3. Strive To Get Enough Sleep

When you’re grieving, sleep is almost impossible. There will be plenty of sleepless nights as you constantly overthink and look back on your memories with the person you lost. However, depriving yourself of sleep for weeks, months, or even years can lead to or worsen your depression. Thus, as much as possible, strive to get enough sleep every night. You can slowly get back to your old nighttime routine and sleeping schedule. 

If your old bedtime routine reminds you of your lost loved one, work on creating a new bedtime routine that may help you cope with grief and avoid depression. Just keep in mind that it’s vital to let yourself rest physically and emotionally. 

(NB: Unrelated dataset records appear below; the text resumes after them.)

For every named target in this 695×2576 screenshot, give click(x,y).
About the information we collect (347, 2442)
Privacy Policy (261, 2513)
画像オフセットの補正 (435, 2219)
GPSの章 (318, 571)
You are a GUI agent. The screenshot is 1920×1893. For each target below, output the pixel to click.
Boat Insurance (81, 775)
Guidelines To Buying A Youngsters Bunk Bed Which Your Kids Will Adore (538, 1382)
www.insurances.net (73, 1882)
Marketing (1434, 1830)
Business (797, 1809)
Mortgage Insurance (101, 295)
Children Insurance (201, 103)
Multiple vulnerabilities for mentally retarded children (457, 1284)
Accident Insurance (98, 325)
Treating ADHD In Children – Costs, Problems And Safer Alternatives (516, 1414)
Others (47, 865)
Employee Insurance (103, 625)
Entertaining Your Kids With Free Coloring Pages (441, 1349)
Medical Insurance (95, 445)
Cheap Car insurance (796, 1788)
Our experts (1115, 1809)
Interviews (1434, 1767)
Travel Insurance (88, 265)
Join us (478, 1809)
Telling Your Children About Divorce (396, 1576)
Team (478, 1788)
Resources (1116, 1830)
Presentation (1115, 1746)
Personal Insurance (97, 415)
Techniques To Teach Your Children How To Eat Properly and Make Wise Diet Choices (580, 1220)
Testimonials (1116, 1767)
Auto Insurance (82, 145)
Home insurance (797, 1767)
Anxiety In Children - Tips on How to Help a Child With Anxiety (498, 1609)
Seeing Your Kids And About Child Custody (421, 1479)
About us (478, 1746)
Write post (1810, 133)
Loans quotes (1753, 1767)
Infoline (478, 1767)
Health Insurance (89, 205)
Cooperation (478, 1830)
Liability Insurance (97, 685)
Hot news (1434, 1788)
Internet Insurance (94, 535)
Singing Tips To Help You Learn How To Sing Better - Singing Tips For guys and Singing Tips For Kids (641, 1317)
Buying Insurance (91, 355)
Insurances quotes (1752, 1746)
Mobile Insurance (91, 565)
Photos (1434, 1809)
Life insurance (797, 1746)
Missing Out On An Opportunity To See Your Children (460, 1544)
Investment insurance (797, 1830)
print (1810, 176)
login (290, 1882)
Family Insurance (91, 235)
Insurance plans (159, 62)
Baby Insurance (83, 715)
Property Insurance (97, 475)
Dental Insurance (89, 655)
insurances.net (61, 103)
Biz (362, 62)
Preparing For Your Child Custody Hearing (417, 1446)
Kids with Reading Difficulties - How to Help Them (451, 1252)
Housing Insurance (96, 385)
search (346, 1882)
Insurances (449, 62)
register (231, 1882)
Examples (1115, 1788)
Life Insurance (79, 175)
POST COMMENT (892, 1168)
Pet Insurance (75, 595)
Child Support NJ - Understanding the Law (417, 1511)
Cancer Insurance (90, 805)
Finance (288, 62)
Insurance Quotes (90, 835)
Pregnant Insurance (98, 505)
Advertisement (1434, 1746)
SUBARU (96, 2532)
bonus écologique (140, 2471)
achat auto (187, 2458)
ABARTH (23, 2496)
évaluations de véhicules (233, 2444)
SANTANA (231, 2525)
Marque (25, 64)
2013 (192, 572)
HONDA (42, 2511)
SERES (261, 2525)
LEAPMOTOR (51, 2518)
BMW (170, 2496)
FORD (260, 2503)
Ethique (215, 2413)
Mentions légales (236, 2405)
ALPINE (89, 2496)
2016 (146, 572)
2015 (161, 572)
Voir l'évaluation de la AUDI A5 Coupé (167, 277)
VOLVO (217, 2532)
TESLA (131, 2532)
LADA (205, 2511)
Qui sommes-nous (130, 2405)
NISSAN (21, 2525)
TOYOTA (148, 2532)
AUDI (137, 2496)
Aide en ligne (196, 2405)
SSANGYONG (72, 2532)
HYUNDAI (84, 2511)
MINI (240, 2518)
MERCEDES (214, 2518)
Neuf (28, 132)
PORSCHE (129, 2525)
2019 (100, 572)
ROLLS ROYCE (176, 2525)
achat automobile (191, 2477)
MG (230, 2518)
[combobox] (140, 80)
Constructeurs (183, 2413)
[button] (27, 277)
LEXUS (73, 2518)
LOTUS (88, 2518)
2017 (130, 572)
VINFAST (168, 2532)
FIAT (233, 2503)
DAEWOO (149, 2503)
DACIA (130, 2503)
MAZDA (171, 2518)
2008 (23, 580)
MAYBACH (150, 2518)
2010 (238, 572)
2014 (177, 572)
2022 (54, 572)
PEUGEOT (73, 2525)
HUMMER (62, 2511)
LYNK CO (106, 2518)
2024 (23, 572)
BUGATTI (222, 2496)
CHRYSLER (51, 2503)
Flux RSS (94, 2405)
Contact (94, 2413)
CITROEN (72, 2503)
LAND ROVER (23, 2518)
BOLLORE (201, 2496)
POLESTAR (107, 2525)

4. Be Patient With Yourself

When you’re depressed and grieving, these emotions can sometimes influence you to do certain things or make major life decisions. As much as possible, never let yourself be ruled by your emotions and avoid making huge decisions right away. Remember that you’re not in your best mental and emotional state to think clearly and decide wisely. So, exercise caution and be patient with yourself. Let yourself go through the grieving process instead of pressuring yourself to keep it together right away.  

5. Maintain Your Hobbies

Going back to the activities that used to bring you joy before your loved one’s death can help aid you through the grieving process and help you cope with depression. As you go back to your old hobbies, you may feel a sense of comfort as you start doing familiar things again. Meanwhile, if some activities remind you of the person you lost, you’re always free to try out new hobbies as a way of starting over again.  


Grieving for your loss is completely normal. Just remember these tips and prioritize taking care of yourself to avoid spiraling into depression. Allow yourself go through the natural grieving process, but remember to find the courage to accept and make peace with your loss.